Different from Bluetooth, GSM, 3G, LTE or some other well-known wireless communication technologies, LoRaWAN provides the range of cellular networks and has the flexibility of Bluetooth or WiFi with the specifically designed devices to support very long battery life. Thinking about cybersecurity, design choices focused on energy consumption are already raising cybersecurity red flags for me. Complex encryption algorithms cannot be easily used in energy-constrained IoT devices. Advanced cryptography algorithms are not suited to IoT devices with limited energy and memory space because these algorithms often require a large storage space and strong computing capability. Every attempt to improve IoT security usually negatively impacts the energy management. Let’s see how LoRaWAN deals with this.

Typical LoRaWAN applications can be found in the IoT domain, with small sensors/devices that exchange information on a limited time interval and that are power supplied by batteries.

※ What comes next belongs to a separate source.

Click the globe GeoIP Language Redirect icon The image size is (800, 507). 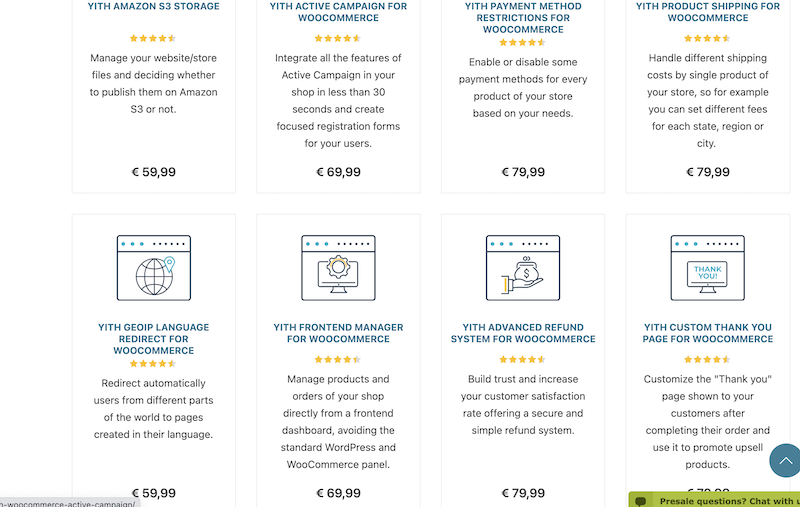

The most important LoRaWAN characteristics are:

  • long range (several miles in urban environments, dozens of miles in rural environments);
  • deep penetration (especially compared to 5G);
  • very long battery life (10+ years);
  • low cost modules;
  • low data rate (0.3 bps – 50 kbps);
  • unlicensed radio frequency spectrum;
  • native geolocation;
  • bidirectional communication; and
  • open standard.

LoRaWAN has some limitations as well, such as low network efficiency – i.e. large packet loss; or limited ability to control devices. So ideal use cases are simple sensors that don’t have to transmit frequently and in which occasional packet loss would not cause adverse impact. For example, smart meter readings that are updated every hour or so are an ideal example. With them it doesn’t matter if an occasional reading is missed, as long as some make it through.

Some other interesting LoRaWAN use cases are:

  • smart transit tracking and scheduling (e.g. smart bus signage in Montreal);
  • nationwide smart metering;
  • flood-monitoring;
  • IoTracker solution locating devices that can be lost or stolen (bicycle, wallet, etc.);
  • GeoWAN Cattle Tracking is used by Australian farmers;
  • xignal Mousetrap is a LoRaWan-connected mouse trap;
  • tracking pace of play on a golf course;
  • acoustic monitoring for proactive management of noise pollution;
  • lighting and humidity management for indoor botanical garden;
  • parking place occupancy sensor.

Instead of the more common IoT mesh topology (e.g. ZigBee), LoRaWAN uses a star-on-star topology illustrated in Figure 1. Gateways relay messages between network server and end-devices. LoRa RF modulation is used between end-devices and gateways. Between gateways and servers a standard IP connection is used. While the mesh architecture could increase the range and reliability, it also reduces battery lifetime as nodes receive and forward information from other nodes that is likely irrelevant for them. LoRaWAN long-range star-on-star architecture and three communication modes that can help further lower the power consumption comprise the best compromise to preserve battery lifetime while providing long-range connectivity.

LoRaWAN
Figure 1. Illustration of LoRaWAN architecture

A LoRaWAN network is based on following entities:

  1. Wireless LoRaWAN end-nodes (end-devices or client devices). Nodes are used to measure or to remotely control external physical systems and processes. They are typically low powered and communicate wirelessly with one or many gateways. The nodes are asynchronous and communicate only when they have data to send whether event-driven or scheduled. A Node is normally formed of a LoRa transceiver which is managed by a microcontroller. Nodes are separated in classes according to predefined characteristic behavior (A, B and C class) based on the trade-off between communication latency and battery lifetime.
  2. Gateways which relay messages between end-devices and network server. In this architecture, the key attribute for LoRaWAN gateways required to achieve long-range and low-cost is the high capacity. Millions of devices should be able to connect to a single gateway. This is achieved by utilizing adaptive data rate and by using a multichannel multi-modem transceiver in the gateway so that simultaneous messages on multiple channels can be received.
  3. Network server as a center of a star topology. Necessary intelligence is all centralized at the network server. It manages the network, manages the security, manages adaptive data rate, etc. (In the latest specification this architecture is expanded to support global roaming. It adds few roles for network servers and a join server complicating the above architecture somewhat and complicating the security analysis.)
  4. One or more application servers.

LoRaWAN Security Overview

Security considerations have been built into the LoRaWAN from the first version of the specification released in June 2015.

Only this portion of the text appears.